> [Problem requirements]:
This exercise asks for a copy of each line in the records below with the word "beside" in it.

=== Begin Enclosure ===

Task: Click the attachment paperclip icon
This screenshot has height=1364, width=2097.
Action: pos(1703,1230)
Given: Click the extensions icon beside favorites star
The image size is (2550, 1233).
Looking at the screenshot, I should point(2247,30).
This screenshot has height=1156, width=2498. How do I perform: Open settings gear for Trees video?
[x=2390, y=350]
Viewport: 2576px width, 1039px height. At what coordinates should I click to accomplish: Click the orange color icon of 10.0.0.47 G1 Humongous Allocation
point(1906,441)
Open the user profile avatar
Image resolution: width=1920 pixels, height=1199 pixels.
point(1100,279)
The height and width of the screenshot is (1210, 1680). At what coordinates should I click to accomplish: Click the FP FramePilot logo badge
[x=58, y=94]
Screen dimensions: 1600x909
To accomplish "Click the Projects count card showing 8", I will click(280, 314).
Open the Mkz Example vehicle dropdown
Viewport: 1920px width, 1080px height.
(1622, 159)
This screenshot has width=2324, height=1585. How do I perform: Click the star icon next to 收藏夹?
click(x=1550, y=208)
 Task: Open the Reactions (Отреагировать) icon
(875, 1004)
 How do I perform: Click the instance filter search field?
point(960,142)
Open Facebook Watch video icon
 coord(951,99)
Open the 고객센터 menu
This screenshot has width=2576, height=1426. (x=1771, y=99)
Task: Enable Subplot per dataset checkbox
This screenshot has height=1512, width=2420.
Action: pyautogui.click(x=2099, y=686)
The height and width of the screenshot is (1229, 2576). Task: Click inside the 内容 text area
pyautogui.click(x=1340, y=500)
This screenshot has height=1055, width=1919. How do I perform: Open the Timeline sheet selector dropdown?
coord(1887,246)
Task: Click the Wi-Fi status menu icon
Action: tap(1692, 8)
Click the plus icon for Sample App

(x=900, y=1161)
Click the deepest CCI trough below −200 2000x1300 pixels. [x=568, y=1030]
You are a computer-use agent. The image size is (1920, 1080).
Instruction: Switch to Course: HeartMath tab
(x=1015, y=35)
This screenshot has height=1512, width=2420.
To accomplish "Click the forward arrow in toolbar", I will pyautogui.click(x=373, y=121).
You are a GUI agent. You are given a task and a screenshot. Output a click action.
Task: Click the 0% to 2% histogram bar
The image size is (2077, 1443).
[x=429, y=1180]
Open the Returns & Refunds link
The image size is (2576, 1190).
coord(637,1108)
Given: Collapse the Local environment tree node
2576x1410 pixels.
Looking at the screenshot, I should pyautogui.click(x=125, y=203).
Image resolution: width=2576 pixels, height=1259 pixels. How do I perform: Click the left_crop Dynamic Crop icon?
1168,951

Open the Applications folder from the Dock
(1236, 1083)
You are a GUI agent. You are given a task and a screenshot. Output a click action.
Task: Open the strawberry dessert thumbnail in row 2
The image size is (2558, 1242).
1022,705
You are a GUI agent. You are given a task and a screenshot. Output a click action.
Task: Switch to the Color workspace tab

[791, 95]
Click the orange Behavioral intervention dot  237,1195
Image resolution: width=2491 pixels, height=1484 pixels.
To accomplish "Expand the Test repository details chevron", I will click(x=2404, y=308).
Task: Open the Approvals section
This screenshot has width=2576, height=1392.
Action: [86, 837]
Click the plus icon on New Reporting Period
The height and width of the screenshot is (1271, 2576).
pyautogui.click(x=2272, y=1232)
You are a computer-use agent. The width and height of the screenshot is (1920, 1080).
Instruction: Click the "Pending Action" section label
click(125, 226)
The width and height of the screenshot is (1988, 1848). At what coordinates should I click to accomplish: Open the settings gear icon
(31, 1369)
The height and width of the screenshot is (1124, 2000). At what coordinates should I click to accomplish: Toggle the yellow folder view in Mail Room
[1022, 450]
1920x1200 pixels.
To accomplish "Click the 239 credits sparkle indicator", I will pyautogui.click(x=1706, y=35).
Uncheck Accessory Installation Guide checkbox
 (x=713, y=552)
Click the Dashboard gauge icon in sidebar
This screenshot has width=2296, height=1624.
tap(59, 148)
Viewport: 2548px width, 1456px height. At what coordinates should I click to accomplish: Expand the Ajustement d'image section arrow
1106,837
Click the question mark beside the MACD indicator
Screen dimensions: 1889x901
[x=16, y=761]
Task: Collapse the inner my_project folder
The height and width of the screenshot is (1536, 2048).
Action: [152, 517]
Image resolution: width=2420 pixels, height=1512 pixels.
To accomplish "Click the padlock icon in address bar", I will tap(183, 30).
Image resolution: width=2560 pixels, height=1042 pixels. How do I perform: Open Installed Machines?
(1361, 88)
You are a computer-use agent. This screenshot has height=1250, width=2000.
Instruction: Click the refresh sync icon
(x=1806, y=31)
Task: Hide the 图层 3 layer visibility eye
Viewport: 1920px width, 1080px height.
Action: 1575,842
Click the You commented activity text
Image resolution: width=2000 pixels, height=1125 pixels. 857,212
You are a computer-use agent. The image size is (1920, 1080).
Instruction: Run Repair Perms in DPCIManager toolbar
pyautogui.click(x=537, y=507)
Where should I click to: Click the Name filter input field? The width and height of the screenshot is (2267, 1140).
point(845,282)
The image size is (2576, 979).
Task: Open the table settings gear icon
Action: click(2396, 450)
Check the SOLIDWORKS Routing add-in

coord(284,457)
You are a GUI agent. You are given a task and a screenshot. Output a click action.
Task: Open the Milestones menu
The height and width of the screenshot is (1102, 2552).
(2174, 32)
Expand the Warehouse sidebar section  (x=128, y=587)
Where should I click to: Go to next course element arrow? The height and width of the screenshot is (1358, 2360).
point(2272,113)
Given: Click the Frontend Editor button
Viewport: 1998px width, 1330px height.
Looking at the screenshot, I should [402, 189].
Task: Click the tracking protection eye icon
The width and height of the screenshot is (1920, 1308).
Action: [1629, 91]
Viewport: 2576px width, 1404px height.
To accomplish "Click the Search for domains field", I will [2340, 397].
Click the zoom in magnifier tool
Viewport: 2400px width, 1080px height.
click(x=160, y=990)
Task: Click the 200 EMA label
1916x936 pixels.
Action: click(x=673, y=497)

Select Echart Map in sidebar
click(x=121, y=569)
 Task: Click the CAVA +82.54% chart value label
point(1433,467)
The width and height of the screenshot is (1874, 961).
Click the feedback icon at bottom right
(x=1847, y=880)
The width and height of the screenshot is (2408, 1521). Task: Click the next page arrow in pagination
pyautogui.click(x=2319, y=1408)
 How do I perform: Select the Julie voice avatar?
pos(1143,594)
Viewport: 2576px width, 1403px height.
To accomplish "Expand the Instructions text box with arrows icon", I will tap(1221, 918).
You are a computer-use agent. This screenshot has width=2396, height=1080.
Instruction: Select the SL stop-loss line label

=== End Enclosure ===

> [Final answer]:
Given: Click the extensions icon beside favorites star
Click the question mark beside the MACD indicator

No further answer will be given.